Burnell Russell, Darrell’s father, headed a family operation that included his wife, Gwen, when Darrell was racing a top-alcohol dragster in the 1990s. Another son, Chris, was Darrell’s crew chief, and together they won four titles -- in 1994, 1996, 1998 and 1999 -- before Darrell was hired by Amato.
Russell was rookie of the year in 2001, finished sixth in the drivers’ standings each of his first two seasons and fourth last year. He won six national events, including his professional debut, at Pomona.
John Force had tried to hire him before this season, but Russell remained loyal to Amato, despite what would have been a substantial salary increase.
His last victory, on June 13 in Columbus, Ohio, was on Amato’s 60th birthday.
Russell reached the semifinals a week later in Englishtown, and was the No. 1 qualifier at the St. Louis stop. After Sunday’s event, he was tied with two-time defending champion Larry Dixon for fourth place.
At the time of his death, Russell was at the top of his game.
Stunned by the news, every team had a story.

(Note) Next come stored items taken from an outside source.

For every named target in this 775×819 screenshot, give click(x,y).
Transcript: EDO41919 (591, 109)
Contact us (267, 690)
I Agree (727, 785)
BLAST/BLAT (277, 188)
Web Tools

Tony Schumacher, like Russell a Catholic and his closest friend among the drivers, found comfort in fans who “reminded you of what you believe in, that he’s in a better place.”
Kalitta Racing had the greatest day in its history, with three dragsters in the semifinals and two in the finals, but there would be no victory celebration. Instead, they consoled anyone -- which was nearly everyone -- who needed consoling.
By the time Dixon’s team owner, Don Prudhomme, left the track Sunday night, he was already talking of increased head protection in the dragsters. Wednesday, the NHRA mandated it, along with a new tire type.
Few took news of the death harder than Wayne Dupuy, Russell’s crew chief.
Dupuy went over the checklist in his mind, beating himself up along the way.
Nearly every crew chief in the pits had assured him that he sent a good race car down the track. “It was a freak accident,” they told him.
Russell’s funeral service Friday in Tomball, Texas, was attended by more than 1,400. Tom Compton, NHRA president, left his family on vacation in Europe to be there. Russell, the neighborhood fix-it guy, was eulogized as the nicest man in drag racing.
“When you have a lot of the racers come around and comfort you, it tends to relieve the pain a bit,” Burnell Russell said before the services Thursday. “It’s a tight-knit group that would cut each other’s throat on the track but kill for each other in the pits.
“With the outpouring from all over the world, it’s been a bit mind-boggling.”